Combining database and dataframe APIs
What if we could combine the elegance of dataframe syntax with the efficiency of database engines? That would allow us to write powerful queries in a syntax that’s accessible to both SQL pros and their colleagues who may not be familiar with SQL, while still leveraging the power of a backend database engine to perform query optimizations.
If only there were a project that brought together the best of both worlds. Well, there is–and it’s called Ibis. It’s like a match made in heaven!
What is Ibis?
Ibis is a Python library that provides a high-level, dataframe-like interface for working with structured data across different backends, such as SQL databases, big data engines like Apache Spark, and in-memory dataframes like Pandas or Polars. It allows users to write expressive and chainable code for data manipulation and analysis without worrying about the backend engine processing the data. This means you can efficiently run your queries with the same syntax on different systems.
If you’ve worked with different SQL databases, you’ve likely noticed that each one can have its own SQL dialect. This can make it hard to scale your workflow from local development to large production environments. Ibis solves this problem by letting you use the same code across multiple databases.
Wes McKinney created Ibis, which makes me trust that it’s a great project.

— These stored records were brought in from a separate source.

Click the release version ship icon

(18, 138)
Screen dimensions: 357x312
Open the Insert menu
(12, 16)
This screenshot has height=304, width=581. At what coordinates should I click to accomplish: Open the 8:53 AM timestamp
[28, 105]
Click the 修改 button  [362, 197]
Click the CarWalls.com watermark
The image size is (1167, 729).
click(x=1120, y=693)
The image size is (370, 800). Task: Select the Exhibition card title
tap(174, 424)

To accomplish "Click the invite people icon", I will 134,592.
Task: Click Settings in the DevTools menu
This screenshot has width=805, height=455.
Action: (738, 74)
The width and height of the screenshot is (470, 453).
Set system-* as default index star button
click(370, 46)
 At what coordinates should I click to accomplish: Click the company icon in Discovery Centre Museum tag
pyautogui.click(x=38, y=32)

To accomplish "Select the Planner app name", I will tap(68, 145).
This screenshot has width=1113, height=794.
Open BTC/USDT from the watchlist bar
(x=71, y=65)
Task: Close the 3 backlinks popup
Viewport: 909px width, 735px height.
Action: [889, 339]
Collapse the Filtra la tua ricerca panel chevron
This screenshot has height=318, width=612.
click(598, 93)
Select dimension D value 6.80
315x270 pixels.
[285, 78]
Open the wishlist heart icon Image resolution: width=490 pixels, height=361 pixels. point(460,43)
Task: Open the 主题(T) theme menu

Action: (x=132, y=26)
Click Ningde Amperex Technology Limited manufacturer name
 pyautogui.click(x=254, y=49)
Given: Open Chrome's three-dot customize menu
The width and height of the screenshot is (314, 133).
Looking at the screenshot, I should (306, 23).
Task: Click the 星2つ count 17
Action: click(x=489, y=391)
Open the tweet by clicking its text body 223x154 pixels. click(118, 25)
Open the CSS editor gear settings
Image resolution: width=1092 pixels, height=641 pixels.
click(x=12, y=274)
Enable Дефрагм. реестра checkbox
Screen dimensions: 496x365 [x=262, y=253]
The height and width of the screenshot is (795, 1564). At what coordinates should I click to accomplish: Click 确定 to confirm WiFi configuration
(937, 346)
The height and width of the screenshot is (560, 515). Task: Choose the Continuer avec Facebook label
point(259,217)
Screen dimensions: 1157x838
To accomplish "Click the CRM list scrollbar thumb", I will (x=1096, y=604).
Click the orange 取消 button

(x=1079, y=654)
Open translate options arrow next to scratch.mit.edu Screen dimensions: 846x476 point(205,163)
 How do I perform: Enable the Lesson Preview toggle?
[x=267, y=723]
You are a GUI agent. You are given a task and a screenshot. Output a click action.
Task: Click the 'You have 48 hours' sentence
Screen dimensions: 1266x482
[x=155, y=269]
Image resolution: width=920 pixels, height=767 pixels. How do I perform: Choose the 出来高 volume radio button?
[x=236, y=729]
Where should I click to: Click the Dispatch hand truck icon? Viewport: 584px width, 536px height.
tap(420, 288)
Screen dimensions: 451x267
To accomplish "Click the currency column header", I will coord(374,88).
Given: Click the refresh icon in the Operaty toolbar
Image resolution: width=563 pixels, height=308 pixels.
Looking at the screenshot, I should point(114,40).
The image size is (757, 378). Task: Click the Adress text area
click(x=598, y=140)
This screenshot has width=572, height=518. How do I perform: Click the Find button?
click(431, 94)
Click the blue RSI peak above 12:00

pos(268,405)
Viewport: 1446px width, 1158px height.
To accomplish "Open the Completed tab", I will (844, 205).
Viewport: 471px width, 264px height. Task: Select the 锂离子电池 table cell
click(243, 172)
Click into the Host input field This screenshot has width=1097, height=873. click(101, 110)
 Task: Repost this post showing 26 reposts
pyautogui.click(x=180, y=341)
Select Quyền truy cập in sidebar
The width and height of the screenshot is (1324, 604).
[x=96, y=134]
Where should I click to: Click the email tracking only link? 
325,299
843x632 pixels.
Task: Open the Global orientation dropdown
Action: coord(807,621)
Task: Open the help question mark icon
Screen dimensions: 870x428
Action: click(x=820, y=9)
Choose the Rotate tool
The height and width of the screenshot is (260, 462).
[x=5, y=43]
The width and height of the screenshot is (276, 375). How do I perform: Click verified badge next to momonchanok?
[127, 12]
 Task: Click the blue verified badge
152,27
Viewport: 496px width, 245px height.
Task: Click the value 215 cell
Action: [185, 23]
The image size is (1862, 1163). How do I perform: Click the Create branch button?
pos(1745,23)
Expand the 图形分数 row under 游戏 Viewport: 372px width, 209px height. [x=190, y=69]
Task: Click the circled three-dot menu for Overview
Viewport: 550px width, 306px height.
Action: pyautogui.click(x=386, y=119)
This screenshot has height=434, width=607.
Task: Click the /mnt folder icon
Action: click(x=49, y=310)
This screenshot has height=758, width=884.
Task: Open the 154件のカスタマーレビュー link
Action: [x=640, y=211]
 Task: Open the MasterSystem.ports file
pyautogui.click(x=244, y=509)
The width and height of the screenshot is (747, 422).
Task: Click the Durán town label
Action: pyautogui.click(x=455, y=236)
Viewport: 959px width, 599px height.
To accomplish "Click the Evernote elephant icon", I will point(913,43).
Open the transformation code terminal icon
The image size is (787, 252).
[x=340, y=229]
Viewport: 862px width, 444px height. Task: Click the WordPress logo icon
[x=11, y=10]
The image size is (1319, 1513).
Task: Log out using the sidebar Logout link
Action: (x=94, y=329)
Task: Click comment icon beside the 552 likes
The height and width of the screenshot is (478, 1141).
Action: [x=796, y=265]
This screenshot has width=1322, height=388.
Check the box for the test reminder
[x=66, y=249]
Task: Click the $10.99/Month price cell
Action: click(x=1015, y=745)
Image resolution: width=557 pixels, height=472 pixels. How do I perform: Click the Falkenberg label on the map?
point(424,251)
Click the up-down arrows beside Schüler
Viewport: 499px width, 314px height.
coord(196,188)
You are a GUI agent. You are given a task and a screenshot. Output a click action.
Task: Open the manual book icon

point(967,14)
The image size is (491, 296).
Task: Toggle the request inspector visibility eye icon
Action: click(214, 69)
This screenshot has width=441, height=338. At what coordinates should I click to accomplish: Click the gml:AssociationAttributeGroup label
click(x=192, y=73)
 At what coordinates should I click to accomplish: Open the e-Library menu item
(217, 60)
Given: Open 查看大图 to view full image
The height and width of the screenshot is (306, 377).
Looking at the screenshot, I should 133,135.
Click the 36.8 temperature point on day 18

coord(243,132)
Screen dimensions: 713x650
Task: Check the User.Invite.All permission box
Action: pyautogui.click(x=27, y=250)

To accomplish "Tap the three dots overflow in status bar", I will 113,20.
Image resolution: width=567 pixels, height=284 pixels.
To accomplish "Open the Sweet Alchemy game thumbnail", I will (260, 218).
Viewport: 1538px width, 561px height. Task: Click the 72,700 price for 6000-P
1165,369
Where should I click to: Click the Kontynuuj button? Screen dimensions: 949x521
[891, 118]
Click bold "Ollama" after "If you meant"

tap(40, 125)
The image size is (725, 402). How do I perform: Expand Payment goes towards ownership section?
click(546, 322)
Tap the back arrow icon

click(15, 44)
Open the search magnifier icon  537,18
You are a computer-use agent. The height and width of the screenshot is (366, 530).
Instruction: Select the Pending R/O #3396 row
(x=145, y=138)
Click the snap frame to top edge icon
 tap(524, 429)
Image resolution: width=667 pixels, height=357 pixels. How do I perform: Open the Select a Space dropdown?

Why? Because he learned from the mistakes of Pandas which he outlined in his 10 Things I Hate About pandas blog post, and he’s correcting those mistakes with Ibis.
Business reasons to use Ibis
You may be asking, “Why should my business switch to Ibis?” Beyond being a cool piece of technology, there are solid business reasons to adopt Ibis in your company. Here are two good reasons.
- It acts as an insurance policy - If your core vendor changes their policy or switches to a different database, you won’t need to rewrite your code. Just update the backend, and your existing code will continue to run smoothly. This can save you tens–or even hundreds–of developer hours.
- It prevents vendor lock-in - At some point, you’ll probably want to move your data out of a vendor system and use it elsewhere—like in a browser for visualization or in a dashboard. With Ibis, you don’t need to write custom code for each database. The same Ibis code works whether you’re using Microsoft SQL Server, MySQL, or another system. Once again, this saves your company time and money.
Setting up Ibis
We’ve talked about how great Ibis is, but how do you actually use it to answer questions about your data? I’ll walk you through setting up the database, loading the data, and finally analyzing it. You’ll see just how easy it is to answer business questions using Ibis queries.
Installing the database
For this walkthrough, we’re going to download PostgreSQL and install it on our machine. I recommend using the same database to make it easier to follow along.
Remember!
Keep the server password you create when installing the PostgreSQL database. You’ll need it later when connecting Ibis to the database.
Once you’ve installed PostgreSQL, it will also install another piece of software called pgAdmin. This is a graphical interface that lets you interact with the database. Here’s what you’ll see when you open pgAdmin for the first time.
After entering the password you created, you should see this.
Congratulations! You’ve successfully installed PostgreSQL.
Creating a database
Now that PostgreSQL is up and running, let’s create a database called ibis_db. This is where we’ll store the data we’ll be analyzing. On the top left, click the database with left arrow icon or simply press OPTION + SHIFT + Q in pgAdmin to open the Query tab. Then paste the code below, then execute it by pressing F5 to create the database.
CREATE DATABASE ibis_db;Creating a table
We now have the database set up. Next, we need to create a table in ibis_db to store the data we’ll be analyzing.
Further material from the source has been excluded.